A friend recently said to me that “families cause us the most pain because we are so invested.” Truer words have never been spoken. But like all investments, knowing when you have to let go of the false hope that things will ever be any better or improve can be so difficult. When the effort to bring intention and purpose to improving things just becomes a sad, tired repetition of the past, it’s ok to say “enough is enough.” Now, as a woman who has reached the tender and wiser age of 56, I feel the need to let go of a bond with my siblings, that has left not only me, but them , feeling unheard, misunderstood, misrepresented and stuck. The distorted lens of our upbringing prevents each of us, at times, from moving forward. So, when the same sad, redundant story line gets played out, and any attempt at showing there is more to this relationship then just the fact that we all grew up in the same house, enough is enough.
We all have had our feelings deeply hurt, but it’s time to stop distorting facts to elicit sympathy causing proverbial lines in the sand to be drawn among extended family who also have their distorted lens through which to view our lives. I no longer want to play the games that were learned so well in our youth. They did help us survive at that time. I want to thrive! Breathe!

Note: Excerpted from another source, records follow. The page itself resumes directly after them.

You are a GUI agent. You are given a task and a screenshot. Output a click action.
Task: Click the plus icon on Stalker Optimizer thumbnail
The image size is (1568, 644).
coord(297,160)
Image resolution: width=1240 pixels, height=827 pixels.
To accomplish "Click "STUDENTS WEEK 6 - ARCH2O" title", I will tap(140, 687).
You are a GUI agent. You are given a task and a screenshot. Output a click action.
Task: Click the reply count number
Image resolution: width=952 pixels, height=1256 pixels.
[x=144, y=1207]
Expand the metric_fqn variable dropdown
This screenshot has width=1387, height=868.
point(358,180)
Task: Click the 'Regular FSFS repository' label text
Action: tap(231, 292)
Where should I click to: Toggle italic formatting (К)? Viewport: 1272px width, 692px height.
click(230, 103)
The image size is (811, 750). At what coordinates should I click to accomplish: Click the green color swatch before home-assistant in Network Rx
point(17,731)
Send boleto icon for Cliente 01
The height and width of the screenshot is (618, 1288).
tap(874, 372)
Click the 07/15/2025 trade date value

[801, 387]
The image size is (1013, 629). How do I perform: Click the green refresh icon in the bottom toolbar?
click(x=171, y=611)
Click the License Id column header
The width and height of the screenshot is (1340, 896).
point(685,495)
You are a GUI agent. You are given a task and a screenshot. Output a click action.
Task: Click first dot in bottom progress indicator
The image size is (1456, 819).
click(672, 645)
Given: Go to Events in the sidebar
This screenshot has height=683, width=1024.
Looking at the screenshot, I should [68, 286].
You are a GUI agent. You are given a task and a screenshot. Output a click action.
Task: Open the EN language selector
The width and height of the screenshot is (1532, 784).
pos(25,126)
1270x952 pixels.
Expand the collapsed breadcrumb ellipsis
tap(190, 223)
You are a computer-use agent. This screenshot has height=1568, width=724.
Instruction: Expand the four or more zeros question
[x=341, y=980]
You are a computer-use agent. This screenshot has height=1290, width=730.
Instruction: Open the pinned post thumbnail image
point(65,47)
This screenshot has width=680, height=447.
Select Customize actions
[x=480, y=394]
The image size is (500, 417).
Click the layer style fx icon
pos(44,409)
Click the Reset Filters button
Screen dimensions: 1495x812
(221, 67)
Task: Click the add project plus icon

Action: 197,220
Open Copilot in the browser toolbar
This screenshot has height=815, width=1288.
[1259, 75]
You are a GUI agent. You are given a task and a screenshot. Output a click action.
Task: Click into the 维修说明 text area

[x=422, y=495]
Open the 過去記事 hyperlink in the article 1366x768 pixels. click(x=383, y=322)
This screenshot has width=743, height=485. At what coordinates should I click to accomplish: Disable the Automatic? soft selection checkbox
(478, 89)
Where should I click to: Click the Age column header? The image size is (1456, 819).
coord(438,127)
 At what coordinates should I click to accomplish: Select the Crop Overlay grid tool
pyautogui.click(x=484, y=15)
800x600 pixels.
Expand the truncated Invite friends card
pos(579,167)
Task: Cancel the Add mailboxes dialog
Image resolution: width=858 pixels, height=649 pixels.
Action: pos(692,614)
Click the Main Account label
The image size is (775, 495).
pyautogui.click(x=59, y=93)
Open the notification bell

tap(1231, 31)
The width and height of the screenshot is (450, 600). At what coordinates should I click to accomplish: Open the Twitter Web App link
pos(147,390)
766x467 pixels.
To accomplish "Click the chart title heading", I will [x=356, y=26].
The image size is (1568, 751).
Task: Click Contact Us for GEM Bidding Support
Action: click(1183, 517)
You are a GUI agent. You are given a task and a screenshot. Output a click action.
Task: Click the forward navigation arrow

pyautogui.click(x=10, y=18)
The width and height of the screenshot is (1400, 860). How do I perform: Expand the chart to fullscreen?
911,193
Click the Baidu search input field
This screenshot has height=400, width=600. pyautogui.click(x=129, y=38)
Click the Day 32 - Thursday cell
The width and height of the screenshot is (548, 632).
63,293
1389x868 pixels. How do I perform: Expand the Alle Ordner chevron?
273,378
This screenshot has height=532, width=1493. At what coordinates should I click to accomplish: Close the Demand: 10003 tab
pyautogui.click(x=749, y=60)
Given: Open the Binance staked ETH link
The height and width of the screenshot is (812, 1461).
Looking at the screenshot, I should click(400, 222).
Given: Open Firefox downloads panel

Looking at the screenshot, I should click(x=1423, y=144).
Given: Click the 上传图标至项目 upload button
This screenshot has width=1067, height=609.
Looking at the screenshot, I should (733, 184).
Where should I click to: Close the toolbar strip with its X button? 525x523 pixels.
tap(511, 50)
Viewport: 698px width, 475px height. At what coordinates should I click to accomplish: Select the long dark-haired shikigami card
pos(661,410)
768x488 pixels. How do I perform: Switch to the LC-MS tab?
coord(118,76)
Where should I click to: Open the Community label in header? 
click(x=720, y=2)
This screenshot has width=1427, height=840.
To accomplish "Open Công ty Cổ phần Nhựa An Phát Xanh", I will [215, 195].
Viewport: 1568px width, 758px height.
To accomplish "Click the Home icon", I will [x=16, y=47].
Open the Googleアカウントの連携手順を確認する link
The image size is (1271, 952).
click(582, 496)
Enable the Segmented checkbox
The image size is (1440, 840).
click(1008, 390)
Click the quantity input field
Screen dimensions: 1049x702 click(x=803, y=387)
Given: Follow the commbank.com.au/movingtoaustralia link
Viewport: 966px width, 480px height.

Supportive, non judgmental relationships that don’t come with a lot of “excess baggage” are very hard to come by and need to be treasured when found. I have that in not only my husband and son but in the many people who I have come to know as the adult, grown up version of me. These are people who are united in both drive and determination to be the best we can be!
To forge a healthier dynamic sometimes you have to let go of those things that keep you held in check or have you continuously caught in a mental loop. Its called becoming an adult. And it’s painful…..but in the long run, a healthier place to be!
Change hurts but its the only way we learn to let go, let be and trust in the process.